Discussion: Haemophilus influenzae, a Gram-negative coccobacillus, is a common pathogen in children but may cause invasive disease in adults. While serotype b (Hib) is most pathogenic, non-typeable Haemophilus influenzae (NTHi) has emerged as a leading cause of invasive disease in adults. Bacteremia is typically secondary to respiratory tract infections such as pneumonia, sinusitis, tracheobronchitis, and epiglottitis although rarely, cholecystitis, endometritis, infections of the urogenital tract, and cellulitis have also been implicated. Less common forms of invasive Haemophilus influenzae disease include endocarditis, pericarditis, septic arthritis, and osteomyelitis [5]. The patient’s history of uterine fibroids raised suspicion for a gynecological source, but imaging and exam was negative. Gallbladder disease was also ruled out. No primary source of infection was found, despite a comprehensive work up. We ruled out possible sources of infections as reported in the literature as well as individual risk factors such as immunocompromised states, sickle cell disease, asplenia, and complement deficiency syndromes. Such individuals are at risk because encapsulated organisms require clearance by complement proteins and a functional spleen [5]. Although an occult respiratory tract colonization is a possible explanation of bacteremia, the lack of a clear source is consistent with literature reporting cases of Haemophilus influenzae bacteremia without a definitive focus.
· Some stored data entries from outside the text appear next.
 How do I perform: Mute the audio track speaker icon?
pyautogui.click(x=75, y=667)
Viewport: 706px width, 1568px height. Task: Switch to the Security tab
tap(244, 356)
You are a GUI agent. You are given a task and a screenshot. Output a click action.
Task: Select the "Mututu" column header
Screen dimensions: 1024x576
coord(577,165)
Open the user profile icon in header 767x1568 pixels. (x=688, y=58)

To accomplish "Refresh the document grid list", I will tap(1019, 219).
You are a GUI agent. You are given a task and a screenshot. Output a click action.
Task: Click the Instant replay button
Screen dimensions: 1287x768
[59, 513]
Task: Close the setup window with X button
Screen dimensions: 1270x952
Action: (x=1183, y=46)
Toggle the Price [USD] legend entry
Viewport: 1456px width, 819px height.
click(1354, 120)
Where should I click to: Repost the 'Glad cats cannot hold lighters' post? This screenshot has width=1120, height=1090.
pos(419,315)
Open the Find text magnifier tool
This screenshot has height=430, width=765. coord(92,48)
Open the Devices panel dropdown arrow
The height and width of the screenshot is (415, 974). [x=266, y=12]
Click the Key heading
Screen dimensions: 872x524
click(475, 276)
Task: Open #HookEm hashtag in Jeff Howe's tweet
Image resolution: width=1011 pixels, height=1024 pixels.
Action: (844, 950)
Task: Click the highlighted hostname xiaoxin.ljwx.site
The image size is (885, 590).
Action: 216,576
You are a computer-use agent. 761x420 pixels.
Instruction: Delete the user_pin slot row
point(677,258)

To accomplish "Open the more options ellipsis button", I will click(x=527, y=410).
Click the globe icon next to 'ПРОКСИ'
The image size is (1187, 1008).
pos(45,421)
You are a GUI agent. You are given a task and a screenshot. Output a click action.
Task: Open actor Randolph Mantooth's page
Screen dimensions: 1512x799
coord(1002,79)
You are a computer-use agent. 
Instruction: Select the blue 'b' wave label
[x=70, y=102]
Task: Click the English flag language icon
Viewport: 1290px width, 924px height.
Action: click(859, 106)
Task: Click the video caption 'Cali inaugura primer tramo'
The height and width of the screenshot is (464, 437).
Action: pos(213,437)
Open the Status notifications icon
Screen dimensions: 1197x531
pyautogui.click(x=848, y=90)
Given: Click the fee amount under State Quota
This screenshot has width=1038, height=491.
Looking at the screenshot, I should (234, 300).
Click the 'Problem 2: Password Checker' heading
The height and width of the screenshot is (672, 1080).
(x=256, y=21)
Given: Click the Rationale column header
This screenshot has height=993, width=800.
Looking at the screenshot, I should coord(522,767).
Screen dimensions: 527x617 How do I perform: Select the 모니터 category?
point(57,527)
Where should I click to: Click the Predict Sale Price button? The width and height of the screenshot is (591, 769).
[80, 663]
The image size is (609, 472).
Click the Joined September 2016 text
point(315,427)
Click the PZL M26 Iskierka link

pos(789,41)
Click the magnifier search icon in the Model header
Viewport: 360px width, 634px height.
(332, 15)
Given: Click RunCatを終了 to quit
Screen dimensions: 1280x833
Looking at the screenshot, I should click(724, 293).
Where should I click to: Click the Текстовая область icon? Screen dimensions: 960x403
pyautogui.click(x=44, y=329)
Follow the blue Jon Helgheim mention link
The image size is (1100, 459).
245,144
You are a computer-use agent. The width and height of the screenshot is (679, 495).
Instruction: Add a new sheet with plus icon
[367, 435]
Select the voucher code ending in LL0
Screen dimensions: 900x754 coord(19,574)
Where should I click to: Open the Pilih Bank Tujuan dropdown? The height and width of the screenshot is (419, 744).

Conclusions: This case underscores the importance of considering Haemophilus influenzae in sepsis cases with no clear focus of infection, illustrating the diagnostic challenge invasive disease may present, emphasizing the need for further research on its epidemiology and resistance patterns in adults.

IMAGE 1: Table 1 & Table 2: Complete blood count for hospital stay and basic metabolic panel for hospital stay

IMAGE 2: Figure 1 & Figure 2: An ultrasound of the gallbladder demonstrating cholelithiasis (white arrows) in transverse (A) and sagittal (B) views respectively. FIGURE 2: A nuclear medicine Hepatobiliary Iminodiacetic Acid (HIDA) scan showing no scintigraphic evidence of cystic duct obstruction and a negative study of acute cholecystitis.